Just over a month ago I wrote about the NHL lockout, brimming with positivity, believing that it would end and we would get to see NHL hockey this season. Well, I’m still positive, but this time I’m also angry.
I still believe there will be NHL hockey this season. The owners and players are simply too close to cancel a season. It could still happen of course (anything is possible), but I don’t think it would be in either side’s benefit to do so.
So why am I angry this time you ask? Well, because the solution to the lockout is so obvious now! How both sides could break off talks at this juncture and continue to waste more time when the finish line is in sight is ridiculous. Neither side is likely to win big at this point, so they might be deal makers.
The Globe and Mail’s James Mirtle outlined where both sides are at today. He outlined the three main issues that stand in between the players and owners brokering a deal.
1) The length of the collective agreement.
The owners have proposed a 10-year deal with an opt-out clause after eight. Players have proposed an eight-year deal with an opt-out after six.
The owners effectively want a 10 year CBA with an opt-out after 8 years, which effectively makes it an 8 year deal. Why on earth the players would want less than that boggles my mind. Every time the CBA expires, Gary Bettman locks out the players and demands more concessions. If I’m an NHL player, I want as long of a deal as possible.
My theory is that the players are using the CBA length as a bargaining chip. They know the owners want a long term deal, so they argue for a short term deal with the hope that it will result in the owners giving up something else in return for the long term deal. I believe that eventually the NHLPA will give up on this ploy and we’ll end up with a 10 year deal with an opt out after 8 years.
2) Buyouts and other “transition mechanisms.”
The league doesn’t want teams to be able to use compliance buyouts (which don’t count against the cap) or an escrow cap to get under what may be a much lower salary cap than last season. The NHLPA wants to give teams greater flexibility to transition to the new collective agreement, which will see the players’ share of revenue drop to 50 per cent from 57.
Buyouts and “transition mechanisms” are an important issue for the players, because buyouts result in non-salary cap money going to the players. If teams are allowed to buyout players (without salary cap implications), that could mean guys like Keith Ballard could end up like Bobby Holik in 2005.
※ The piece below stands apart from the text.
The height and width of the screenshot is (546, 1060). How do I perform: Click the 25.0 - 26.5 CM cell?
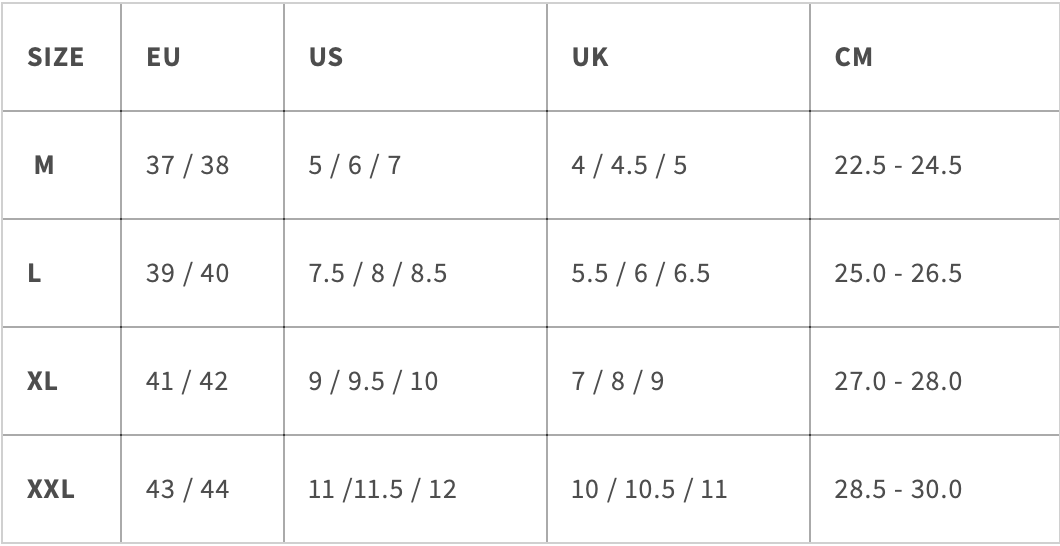pyautogui.click(x=898, y=273)
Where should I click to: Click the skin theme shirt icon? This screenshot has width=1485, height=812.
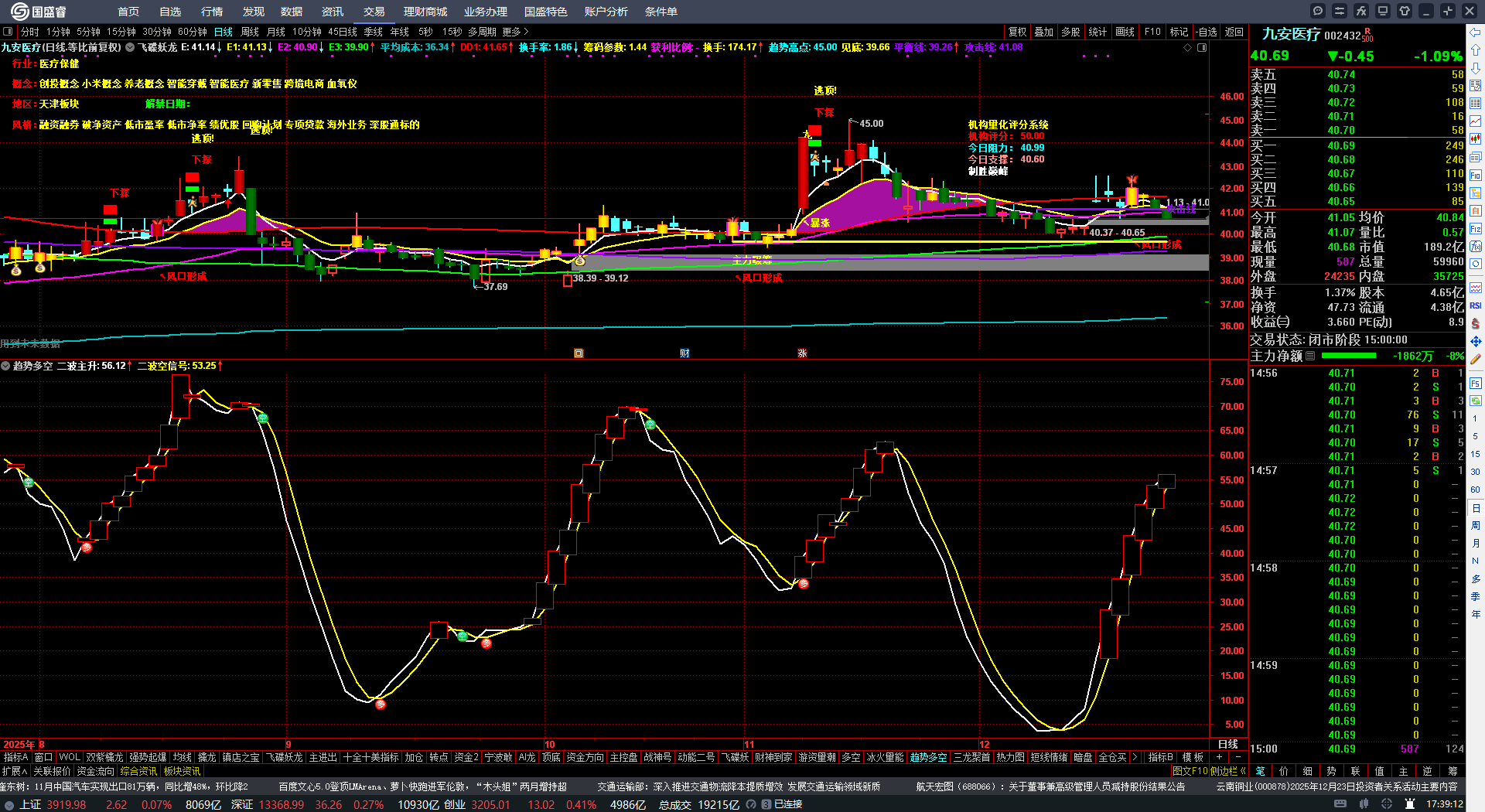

Holik got a ridiculous 5 year, $45 million contract from the New York Rangers in 2002-03. Holik had the final two years of his deal bought out at two thirds of his salary. Holik then took two thirds of his salary (after the 24% rollback of course), and then signed a three year deal worth $12.75 million with the Atlanta Thrashers. In effect, Holik’s pre-lockout income remained in tact after the 24% rollback and the buyout. The owners don’t want to see that happen again.
If a transition mechanism is necessary, then the NHLPA won’t be getting buyouts at two thirds like last time. What about buyouts at 50%? Maybe less? Whatever the number, they ought to be able to meet in the middle somewhere.
3) Limits on contracts.
This includes the length of deals, the year-to-year salary variance and penalties for cap circumvention using long-term contracts. Owners want contracts capped at five years for free agents and seven for players re-signing with their current team. Players have offered an eight-year limit.
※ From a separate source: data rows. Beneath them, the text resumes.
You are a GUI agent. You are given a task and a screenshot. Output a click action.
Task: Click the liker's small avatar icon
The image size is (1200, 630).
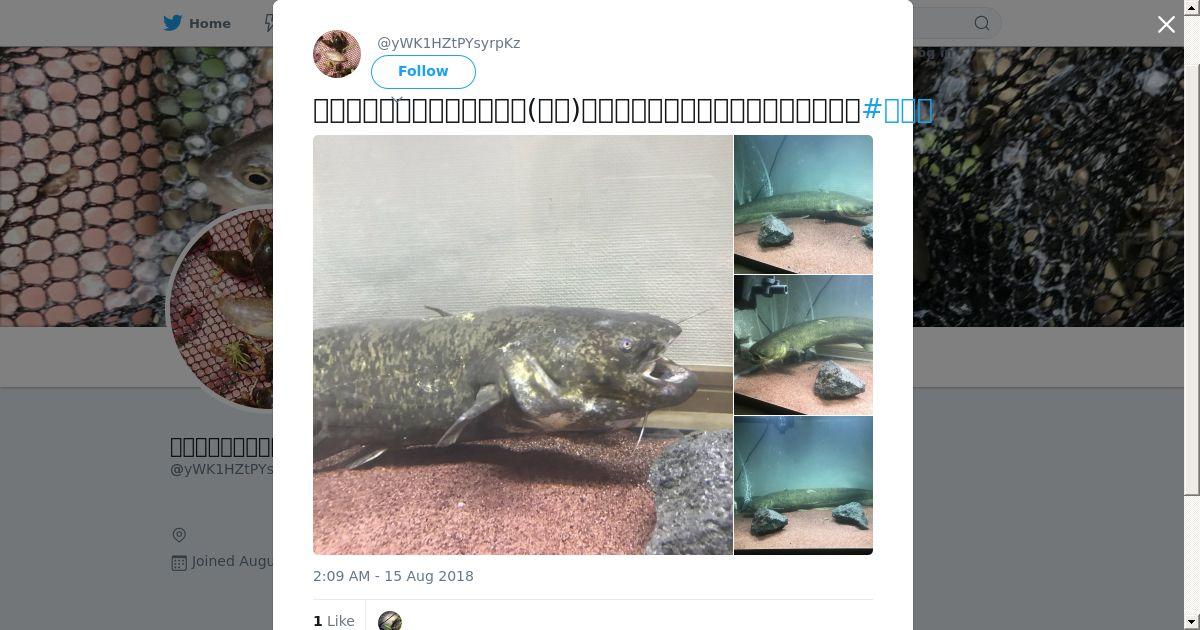[390, 621]
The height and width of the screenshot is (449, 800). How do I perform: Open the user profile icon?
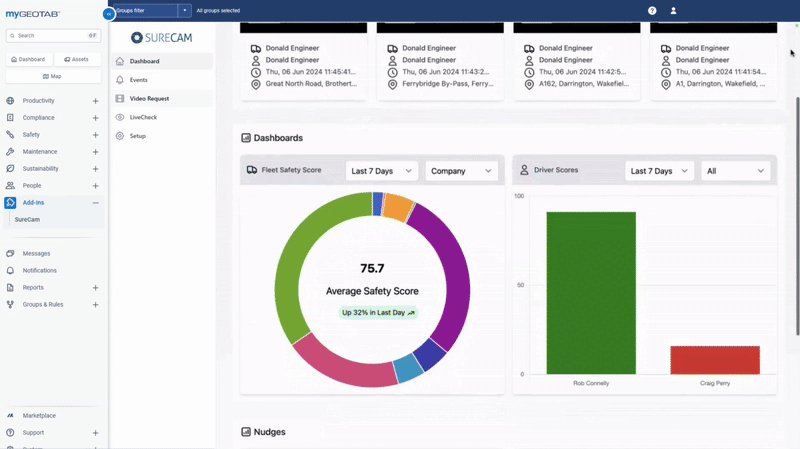(x=673, y=11)
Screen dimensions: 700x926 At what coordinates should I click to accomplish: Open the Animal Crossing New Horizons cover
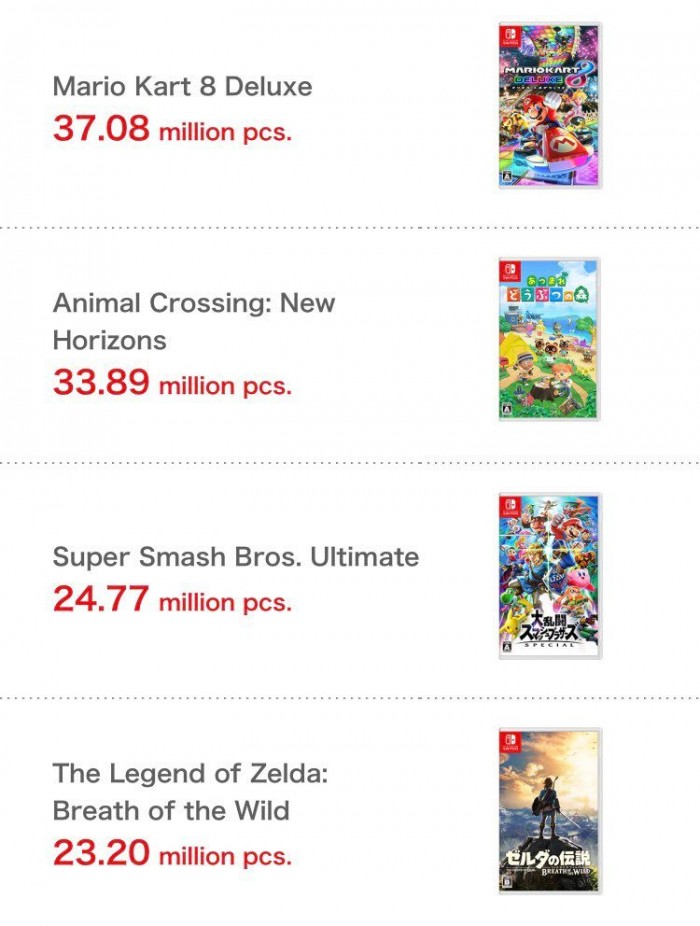pyautogui.click(x=550, y=339)
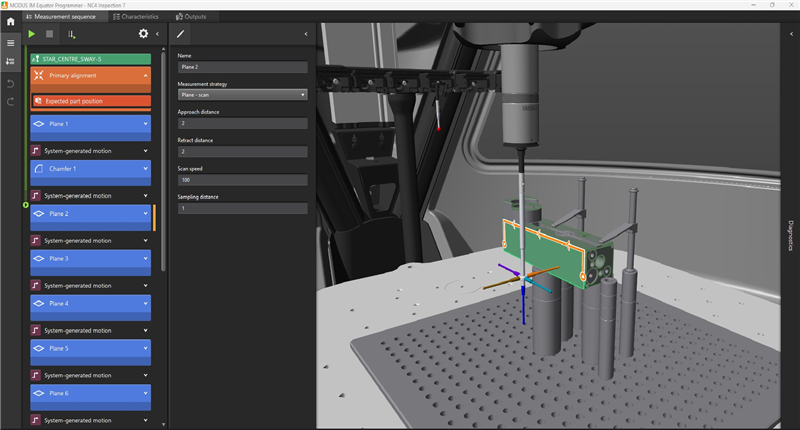This screenshot has width=800, height=430.
Task: Click the Undo arrow icon
Action: (x=10, y=82)
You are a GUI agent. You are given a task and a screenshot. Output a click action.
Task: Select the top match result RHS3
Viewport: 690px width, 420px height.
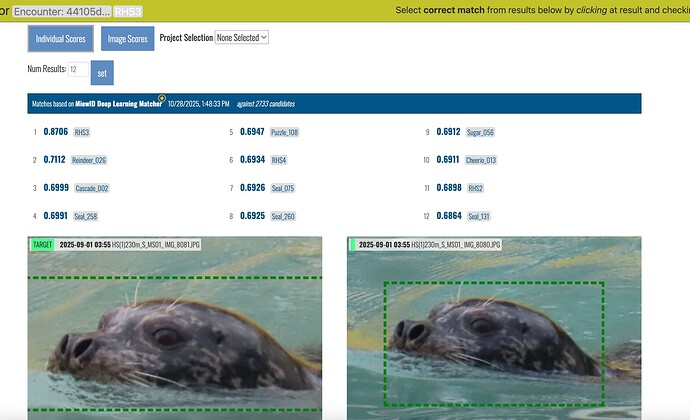[82, 132]
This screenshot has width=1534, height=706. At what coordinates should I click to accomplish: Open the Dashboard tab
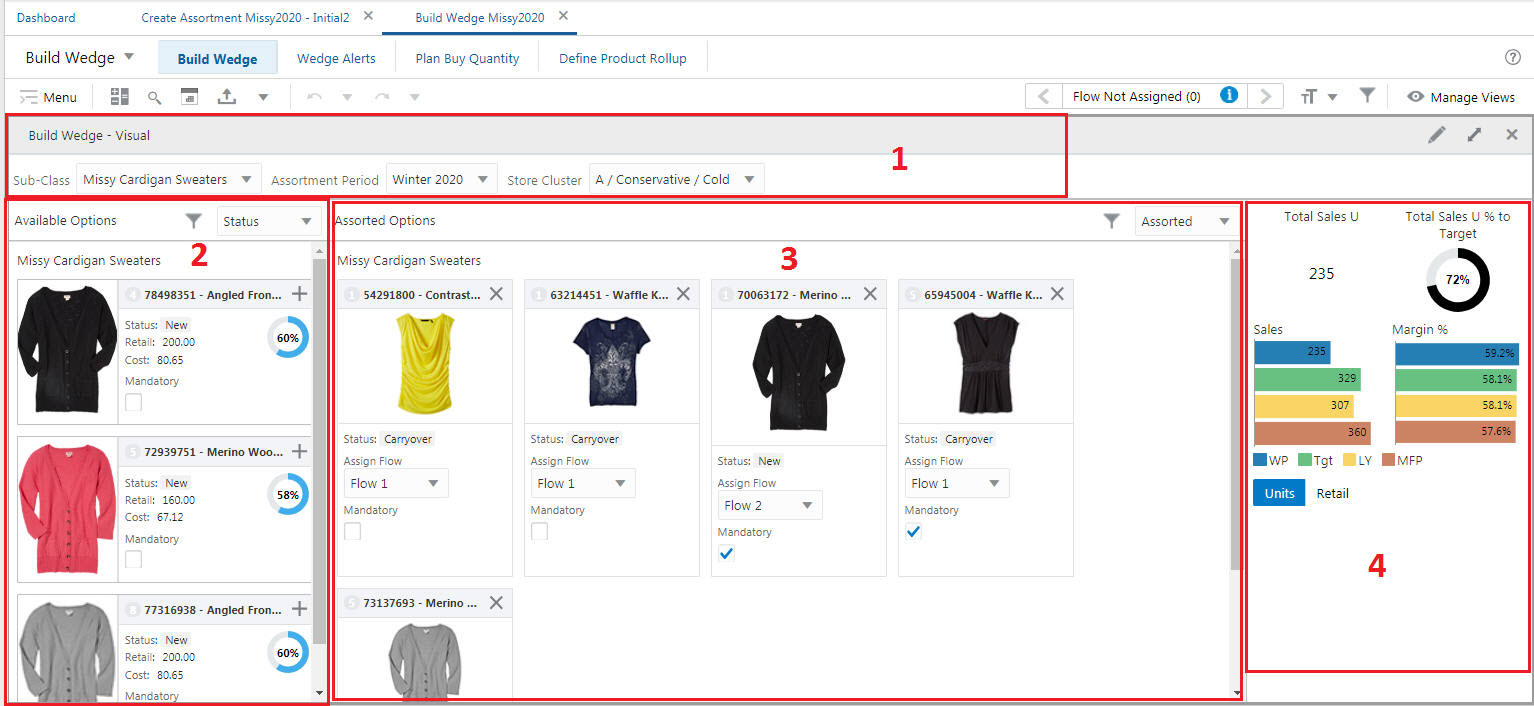point(44,17)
Perhaps the most frustrating part of the latest impasse is about player contract limits. The owners want 5 year limits for teams signing new players, and 7 years for teams re-signing their players. Players are willing to accept an 8 year limit.
The real concern owners should have aren’t long term deals across the board, it’s long term deals before and after the prime of a player’s career. The owners should concentrate on stopping deals like James van Riemsdyk’s 6 year, $25.5 million deal before he had really accomplished anything in the league. Deals like James van Riemsdyk force teams to give players money before they’ve earned it. They should also focus on stopping contracts like Shane Doan’s latest deal. Doan got a 4 year deal worth $21.2 million at age 35.
There is a deal to be made. I think a fair compromise would be to have a sliding scale of contract lengths dependent on your age. Have a maximum of a 4 year contract under age 22, 6 years under age 25, 8 years under age 30, 6 years under age 33, 3 years under age 35 and 2 years over age 35.
I believe we will see NHL hockey in January of this year. In order for this to happen, the owners and players will need to ensure that cooler heads prevail and that their leaders act as deal makers going forward. There’s a deal to be made here.